Pour faire bon poids, Silva critique aussi la transformation d’une part énorme de la canne à sucre en éthanol, un biocarburant destiné à la bagnole, et la déforestation de l’Amazonie, redevenue massive ces dernières années. On imagine la réaction des patrons, des bureaucrates et des politiques de toute couleur, qui misent tout sur le « développement », autre nom de la destruction.

On ne s’en rend pas compte en Europe, mais les rêves de grandeur de Lula et Dilma se paient au prix fort. Comme la Chine à une autre échelle, le Brésil dévaste ses territoires les plus beaux et bousille un à un ses équilibres les plus essentiels. Le maître-mot est : puissance. Dès 2008, le Brésil avait annoncé sa volonté de construire 60 centrales nucléaires au cours des cinquante prochaines années. Et de construire des dizaines de barrages sur les plus belles rivières du pays. Et d’exploiter au plus vite des gisements de pétrole off shore, au large de ses côtes. Et d’augmenter encore la production d’éthanol, qui représente déjà le quart de la consommation nationale de carburant.
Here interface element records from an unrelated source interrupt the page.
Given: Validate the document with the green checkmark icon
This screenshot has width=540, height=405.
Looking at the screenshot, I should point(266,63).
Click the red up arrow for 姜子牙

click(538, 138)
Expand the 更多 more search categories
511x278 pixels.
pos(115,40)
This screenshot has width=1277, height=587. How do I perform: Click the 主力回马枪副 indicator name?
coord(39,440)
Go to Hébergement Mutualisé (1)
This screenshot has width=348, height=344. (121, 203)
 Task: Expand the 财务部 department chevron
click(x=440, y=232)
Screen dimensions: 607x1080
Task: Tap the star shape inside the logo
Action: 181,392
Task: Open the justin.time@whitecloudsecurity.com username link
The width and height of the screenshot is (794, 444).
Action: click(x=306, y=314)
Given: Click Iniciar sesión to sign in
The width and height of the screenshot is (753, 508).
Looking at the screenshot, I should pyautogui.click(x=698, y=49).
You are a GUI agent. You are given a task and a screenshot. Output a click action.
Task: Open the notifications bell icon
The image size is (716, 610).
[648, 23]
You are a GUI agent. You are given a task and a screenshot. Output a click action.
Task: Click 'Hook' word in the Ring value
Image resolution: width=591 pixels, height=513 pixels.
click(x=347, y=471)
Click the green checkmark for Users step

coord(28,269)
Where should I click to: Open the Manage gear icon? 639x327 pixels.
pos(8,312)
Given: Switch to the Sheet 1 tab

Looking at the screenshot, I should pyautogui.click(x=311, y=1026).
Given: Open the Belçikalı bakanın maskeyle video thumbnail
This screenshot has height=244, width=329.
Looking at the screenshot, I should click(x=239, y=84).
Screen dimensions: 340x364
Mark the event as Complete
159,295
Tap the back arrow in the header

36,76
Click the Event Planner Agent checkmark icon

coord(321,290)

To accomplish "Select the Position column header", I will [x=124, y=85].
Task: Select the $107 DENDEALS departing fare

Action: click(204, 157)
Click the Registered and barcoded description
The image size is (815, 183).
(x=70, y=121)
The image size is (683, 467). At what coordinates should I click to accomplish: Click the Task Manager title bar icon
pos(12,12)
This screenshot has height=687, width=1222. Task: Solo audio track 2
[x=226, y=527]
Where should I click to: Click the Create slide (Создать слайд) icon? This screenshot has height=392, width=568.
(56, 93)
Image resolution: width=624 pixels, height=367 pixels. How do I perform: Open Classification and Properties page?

Le Brésil est un pays devenu fou de son énergie et de ses réalisations. Et comme tout autre de sa taille, il entend désormais être un gendarme continental. En avril 2013, au moment du salon de l’armement de Rio de Janeiro, le gouvernement de Roussef a lancé cinq appels d’offres internationaux en vue d’acheter 15 milliards d’euros d’avions, de navires de guerre, de satellites. 15 milliards, à rapprocher des 11 milliards que pourraient coûter la coupe de foot des Confédérations – en cours – et le Mondial l’an prochain.

Le Brésil est un géant dont la tête est pleine de merde.